● Supplied information:
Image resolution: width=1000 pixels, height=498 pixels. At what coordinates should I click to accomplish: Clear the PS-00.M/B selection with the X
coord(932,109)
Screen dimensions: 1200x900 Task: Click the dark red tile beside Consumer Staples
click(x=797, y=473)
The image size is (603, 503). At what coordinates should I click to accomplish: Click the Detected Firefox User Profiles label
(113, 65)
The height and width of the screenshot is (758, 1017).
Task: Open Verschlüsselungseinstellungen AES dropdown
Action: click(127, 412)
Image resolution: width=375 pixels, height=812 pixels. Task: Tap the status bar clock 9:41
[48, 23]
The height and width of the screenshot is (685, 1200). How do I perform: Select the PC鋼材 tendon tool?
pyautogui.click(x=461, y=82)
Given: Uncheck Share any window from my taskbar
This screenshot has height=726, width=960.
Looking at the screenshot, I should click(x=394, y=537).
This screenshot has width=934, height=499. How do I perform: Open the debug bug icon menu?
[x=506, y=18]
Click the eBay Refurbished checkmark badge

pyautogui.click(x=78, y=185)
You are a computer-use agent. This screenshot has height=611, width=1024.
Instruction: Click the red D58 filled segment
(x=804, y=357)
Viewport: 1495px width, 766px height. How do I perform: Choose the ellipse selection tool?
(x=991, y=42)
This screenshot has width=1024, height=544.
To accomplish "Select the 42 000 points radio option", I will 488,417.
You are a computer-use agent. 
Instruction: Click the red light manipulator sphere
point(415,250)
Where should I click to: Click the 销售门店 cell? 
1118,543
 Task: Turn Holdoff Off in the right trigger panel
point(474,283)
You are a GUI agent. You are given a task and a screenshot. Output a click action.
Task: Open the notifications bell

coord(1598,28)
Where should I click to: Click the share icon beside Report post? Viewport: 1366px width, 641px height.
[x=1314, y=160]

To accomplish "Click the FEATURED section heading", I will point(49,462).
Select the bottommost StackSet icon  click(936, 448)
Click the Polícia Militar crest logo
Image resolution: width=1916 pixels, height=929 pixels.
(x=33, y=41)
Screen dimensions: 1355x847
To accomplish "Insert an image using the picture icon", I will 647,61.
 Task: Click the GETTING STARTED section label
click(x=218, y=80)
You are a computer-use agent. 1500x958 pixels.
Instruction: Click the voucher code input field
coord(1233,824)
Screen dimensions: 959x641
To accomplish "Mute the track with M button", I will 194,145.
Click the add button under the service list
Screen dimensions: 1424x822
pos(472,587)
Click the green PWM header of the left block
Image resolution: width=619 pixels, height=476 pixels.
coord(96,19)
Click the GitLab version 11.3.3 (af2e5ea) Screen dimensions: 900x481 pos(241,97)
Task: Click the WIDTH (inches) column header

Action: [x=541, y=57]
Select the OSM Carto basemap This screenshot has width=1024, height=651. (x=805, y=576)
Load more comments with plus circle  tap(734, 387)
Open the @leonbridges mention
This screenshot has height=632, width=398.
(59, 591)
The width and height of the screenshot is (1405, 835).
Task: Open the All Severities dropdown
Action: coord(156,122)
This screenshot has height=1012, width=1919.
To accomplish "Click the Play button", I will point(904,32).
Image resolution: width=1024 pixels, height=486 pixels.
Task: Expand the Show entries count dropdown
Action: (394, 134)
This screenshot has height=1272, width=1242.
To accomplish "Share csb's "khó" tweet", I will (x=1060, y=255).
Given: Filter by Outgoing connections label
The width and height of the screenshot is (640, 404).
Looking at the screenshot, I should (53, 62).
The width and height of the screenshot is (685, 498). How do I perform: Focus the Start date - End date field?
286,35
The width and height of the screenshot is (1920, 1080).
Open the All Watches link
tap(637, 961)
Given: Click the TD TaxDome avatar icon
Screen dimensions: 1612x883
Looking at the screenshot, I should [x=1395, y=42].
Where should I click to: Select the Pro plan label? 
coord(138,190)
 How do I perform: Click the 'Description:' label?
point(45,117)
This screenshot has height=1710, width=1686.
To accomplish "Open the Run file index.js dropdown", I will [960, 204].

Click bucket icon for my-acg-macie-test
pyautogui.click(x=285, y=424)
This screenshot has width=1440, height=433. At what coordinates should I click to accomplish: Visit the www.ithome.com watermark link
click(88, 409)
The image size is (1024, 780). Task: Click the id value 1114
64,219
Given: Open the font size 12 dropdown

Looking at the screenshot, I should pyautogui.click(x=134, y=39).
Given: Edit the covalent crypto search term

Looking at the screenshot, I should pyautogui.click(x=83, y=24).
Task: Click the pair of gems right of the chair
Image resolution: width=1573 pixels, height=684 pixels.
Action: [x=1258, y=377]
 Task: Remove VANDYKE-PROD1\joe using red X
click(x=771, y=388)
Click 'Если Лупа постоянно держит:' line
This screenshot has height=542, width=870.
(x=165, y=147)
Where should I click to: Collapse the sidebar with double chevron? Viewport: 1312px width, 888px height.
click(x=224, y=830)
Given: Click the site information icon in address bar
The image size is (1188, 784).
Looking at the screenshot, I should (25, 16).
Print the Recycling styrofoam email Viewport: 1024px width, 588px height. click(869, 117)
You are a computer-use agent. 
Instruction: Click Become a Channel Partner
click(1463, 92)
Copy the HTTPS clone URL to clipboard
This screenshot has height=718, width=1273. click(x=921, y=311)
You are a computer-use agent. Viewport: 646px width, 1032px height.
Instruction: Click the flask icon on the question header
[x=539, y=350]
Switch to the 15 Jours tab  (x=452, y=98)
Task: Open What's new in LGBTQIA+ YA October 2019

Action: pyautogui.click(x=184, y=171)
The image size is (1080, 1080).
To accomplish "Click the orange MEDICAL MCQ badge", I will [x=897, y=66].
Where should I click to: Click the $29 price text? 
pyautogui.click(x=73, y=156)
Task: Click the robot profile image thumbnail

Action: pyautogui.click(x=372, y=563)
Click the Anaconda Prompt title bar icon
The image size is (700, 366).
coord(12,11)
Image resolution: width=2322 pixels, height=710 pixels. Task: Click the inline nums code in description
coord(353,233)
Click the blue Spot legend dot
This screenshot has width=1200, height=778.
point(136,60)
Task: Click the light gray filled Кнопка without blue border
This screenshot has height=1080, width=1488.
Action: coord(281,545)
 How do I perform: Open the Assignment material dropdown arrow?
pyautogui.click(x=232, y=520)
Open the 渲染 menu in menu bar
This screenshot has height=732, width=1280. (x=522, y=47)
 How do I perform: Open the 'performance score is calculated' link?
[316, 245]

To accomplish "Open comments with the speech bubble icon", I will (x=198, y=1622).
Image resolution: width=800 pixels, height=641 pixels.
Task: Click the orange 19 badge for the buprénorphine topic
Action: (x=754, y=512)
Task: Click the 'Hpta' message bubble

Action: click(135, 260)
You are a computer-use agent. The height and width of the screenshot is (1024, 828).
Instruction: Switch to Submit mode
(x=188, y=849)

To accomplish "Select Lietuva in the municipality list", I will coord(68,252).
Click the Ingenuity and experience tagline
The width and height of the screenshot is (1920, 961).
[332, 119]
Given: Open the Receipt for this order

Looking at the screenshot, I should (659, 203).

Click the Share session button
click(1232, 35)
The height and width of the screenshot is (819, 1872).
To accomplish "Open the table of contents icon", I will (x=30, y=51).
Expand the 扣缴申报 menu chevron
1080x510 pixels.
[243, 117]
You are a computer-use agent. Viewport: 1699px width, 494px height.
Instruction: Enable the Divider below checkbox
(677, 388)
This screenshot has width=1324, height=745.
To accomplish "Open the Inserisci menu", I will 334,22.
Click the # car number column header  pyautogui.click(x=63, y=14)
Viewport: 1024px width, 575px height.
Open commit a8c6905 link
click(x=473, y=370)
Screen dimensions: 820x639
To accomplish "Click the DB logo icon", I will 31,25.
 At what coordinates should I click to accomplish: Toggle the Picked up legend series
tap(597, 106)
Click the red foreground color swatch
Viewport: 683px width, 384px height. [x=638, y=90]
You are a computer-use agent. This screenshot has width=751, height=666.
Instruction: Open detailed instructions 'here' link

● Exercise requirements: Write out exactly the lines that run from the one containing "Click the #" to the end of the records, both end lines included.

● Your response:
Click the # car number column header  pyautogui.click(x=63, y=14)
Viewport: 1024px width, 575px height.
Open commit a8c6905 link
click(x=473, y=370)
Screen dimensions: 820x639
To accomplish "Click the DB logo icon", I will 31,25.
 At what coordinates should I click to accomplish: Toggle the Picked up legend series
tap(597, 106)
Click the red foreground color swatch
Viewport: 683px width, 384px height. [x=638, y=90]
You are a computer-use agent. This screenshot has width=751, height=666.
Instruction: Open detailed instructions 'here' link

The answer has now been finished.